Figure out how many lines in these records contain "menuitem". Only the number belongs in the reply.

● **Excerpts from a dataset**:
---------------

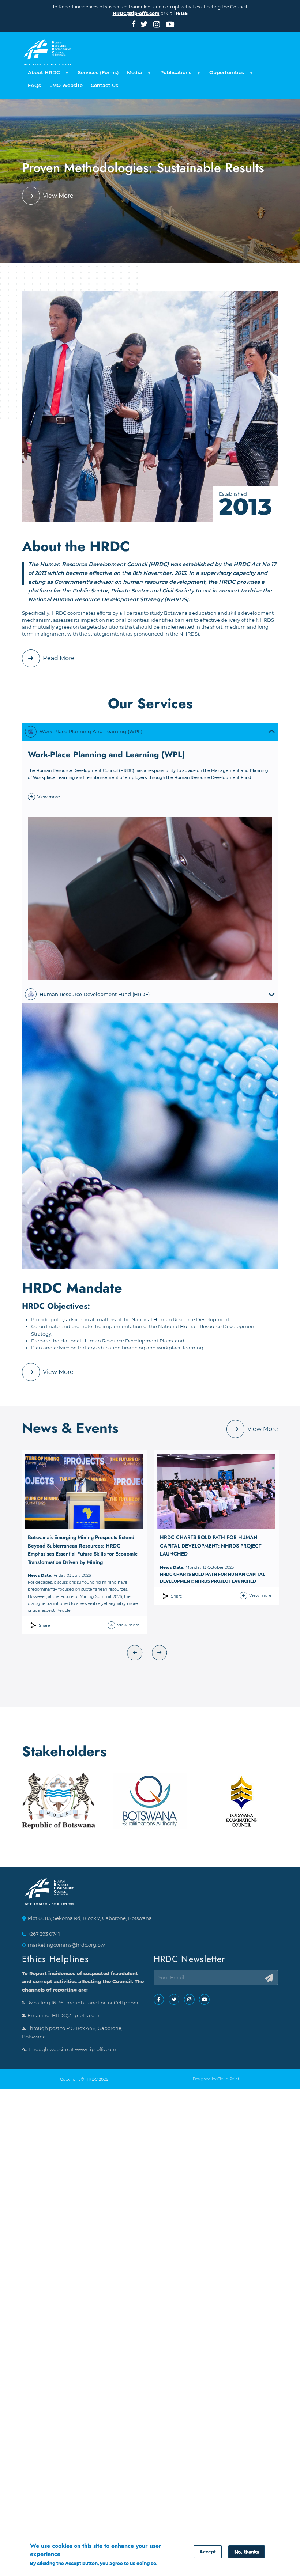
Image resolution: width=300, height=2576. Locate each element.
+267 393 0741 (44, 1934)
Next (159, 1652)
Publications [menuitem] (173, 74)
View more (48, 796)
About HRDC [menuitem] (42, 74)
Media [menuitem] (132, 74)
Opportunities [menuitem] (224, 74)
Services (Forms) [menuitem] (98, 72)
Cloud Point (228, 2079)
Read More (59, 658)
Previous (135, 1652)
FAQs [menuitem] (34, 85)
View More (58, 195)
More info (41, 2570)
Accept (207, 2552)
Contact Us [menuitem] (104, 85)
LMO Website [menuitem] (66, 85)
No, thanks (246, 2552)
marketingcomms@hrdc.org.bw (66, 1945)
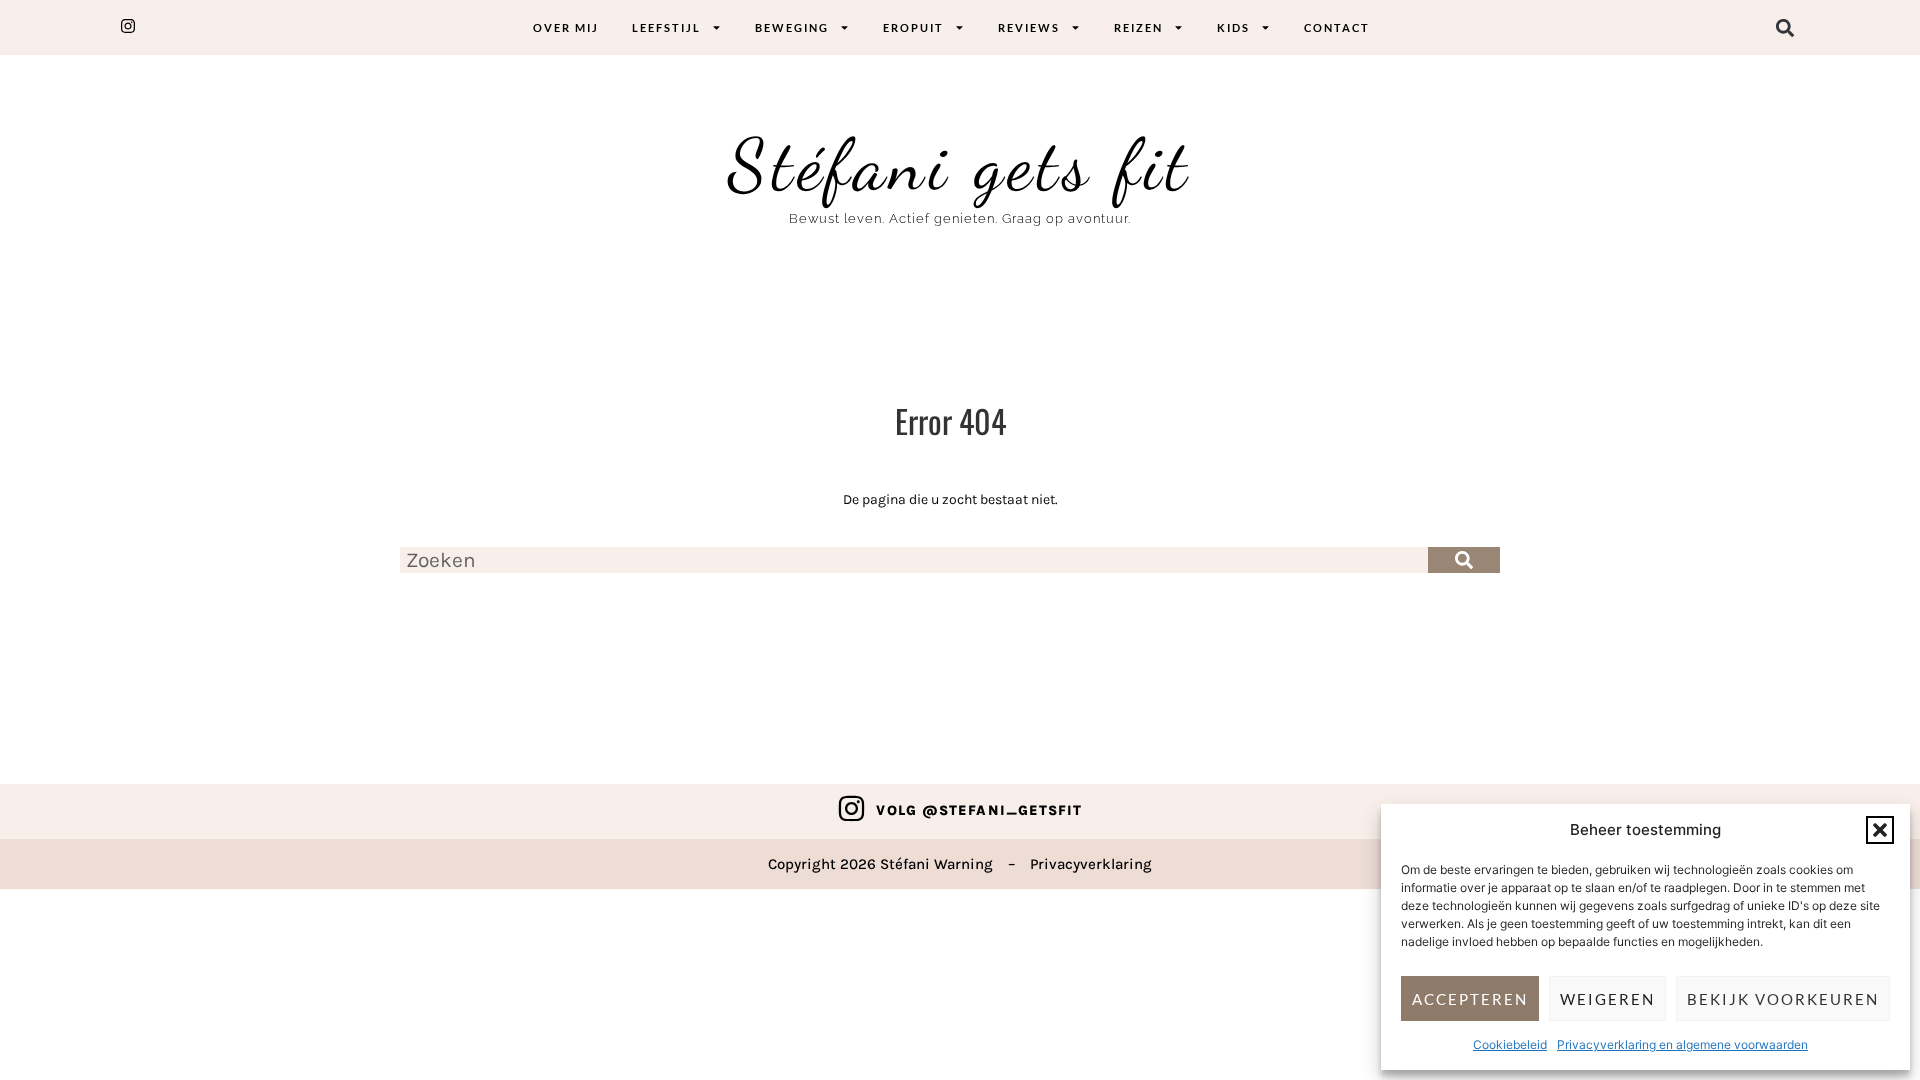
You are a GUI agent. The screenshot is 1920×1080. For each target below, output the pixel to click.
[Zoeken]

---------------

● **THE ANSWER**: 8